Amélie Nothombs Bücher sind immer etwas überraschend und auf ihre ganz eigene Weise treffen sie ins Schwarze, das sich genau da befindet, wo es besonders weh tut. Wie auch schon in anderen Romanen schreibt sie in „Frappe-toi le cœur“ von Beziehungen, die nicht gelingen oder gar als Nicht-Beziehungen bezeichnet werden könnten. Das Böse, Kaltherzige des Menschen bringt sie zum Vorschein, ebenso wie die große Einsamkeit, der dieses Mal ihre junge Protagonistin ausgesetzt ist.

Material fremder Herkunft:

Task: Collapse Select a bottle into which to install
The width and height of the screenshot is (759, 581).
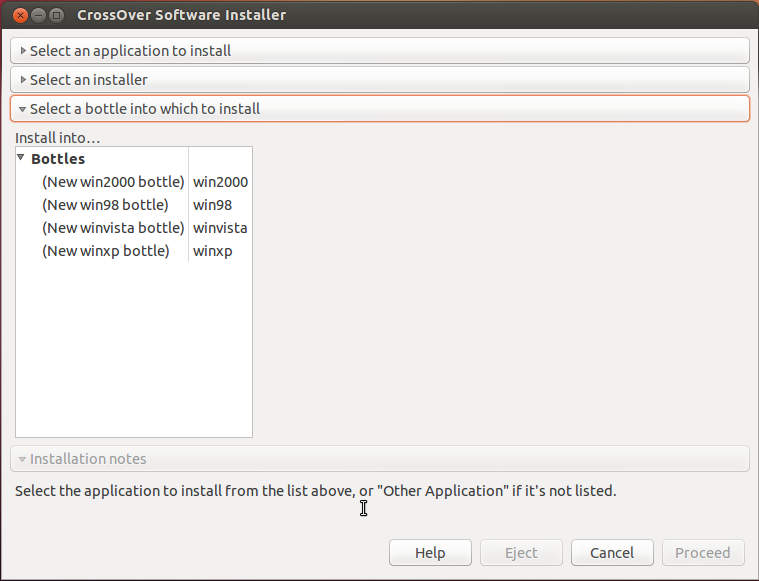Action: click(380, 109)
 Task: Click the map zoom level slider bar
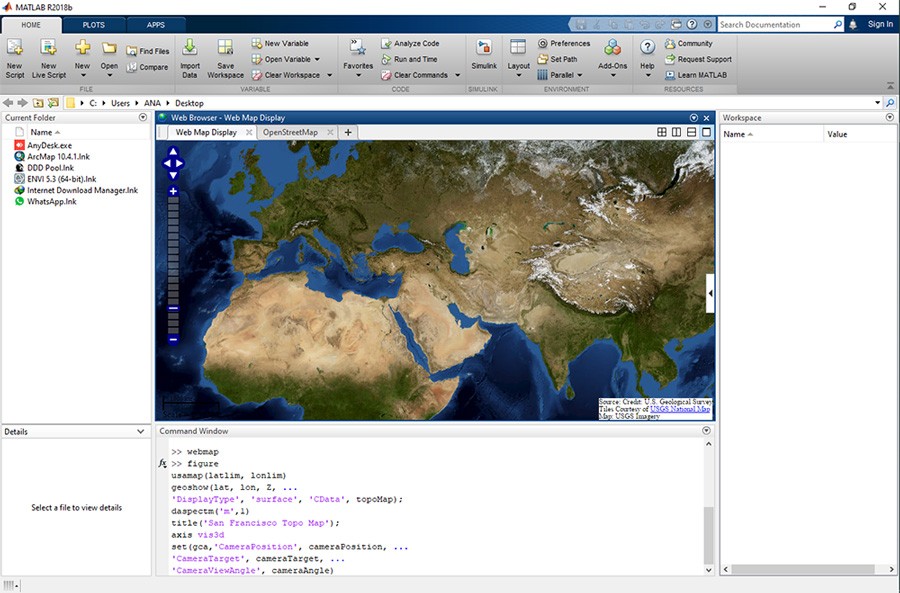[173, 250]
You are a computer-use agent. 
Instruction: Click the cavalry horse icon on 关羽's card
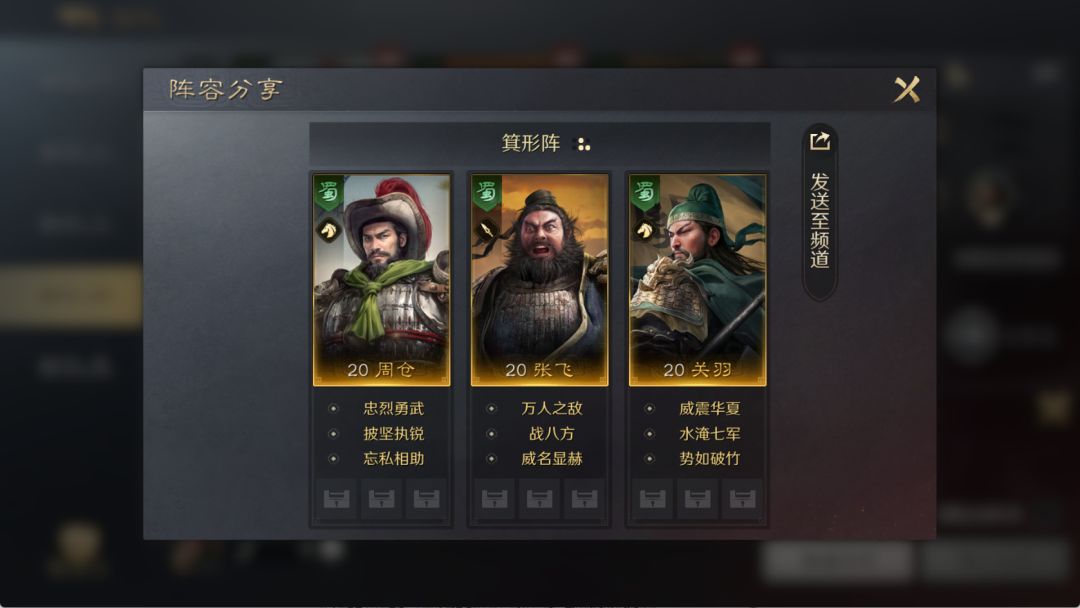645,229
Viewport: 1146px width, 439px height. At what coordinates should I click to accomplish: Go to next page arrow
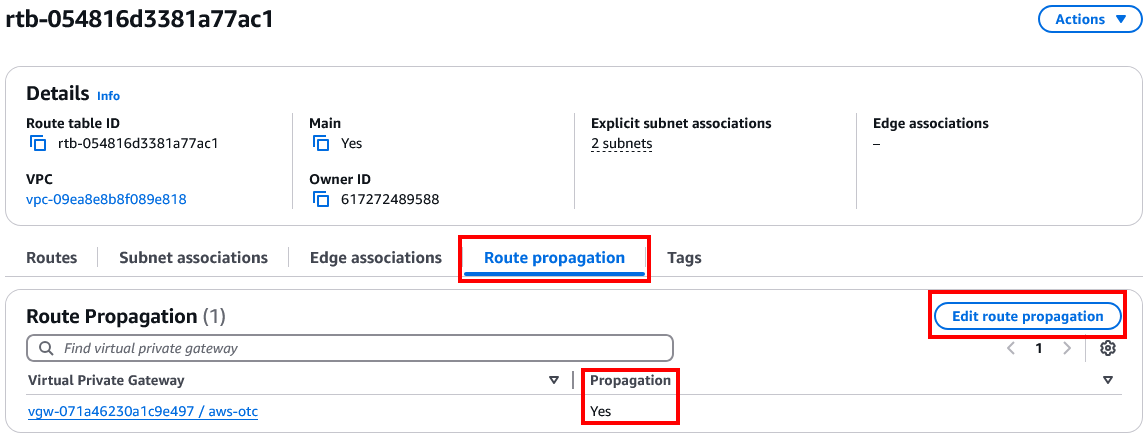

Es braucht nicht viel, um Diane ins Herz zu schließen, ein sensibles Mädchen, das in einem kalten familiären Umfeld aufwächst. Es verwundert nicht, dass sie in Olivia eine Frau findet, die das verkörpert, was ihre Mutter nicht ist. Die sie ermutigt, ihre Stärken sieht und fördert und die Zuwendung entgegenbringt, zu der Marie nie fähig war. Diane hätte die Gefahr womöglich sehen können, basierend auf ihren Kindheitserfahrungen, aber was blendet man nicht alles aus, wenn der Blick vernebelt ist.

Die belgische Schriftstellerin kreiert immer wieder psychologisch interessante Konstellationen in ihren Romanen. Dieses Mal sind es die schwierigen Mutter-Tochter-Beziehungen, die sie unter die Lupe nimmt und seziert. Männer sind weitgehend abwesend, nur am Rande treten sie in Erscheinung, aber für die Handlung sind sie irrelevant. Vor allem die jungen Frauen sind gefordert, Diane ebenso wie Olivias Tochter, sie müssen sich befreien und ihren Weg finden. Und dieser liegt erfreulicherweise nicht im plötzlich auftauchenden Prinz Charming, den sie passiv erwarten und der sie errettet.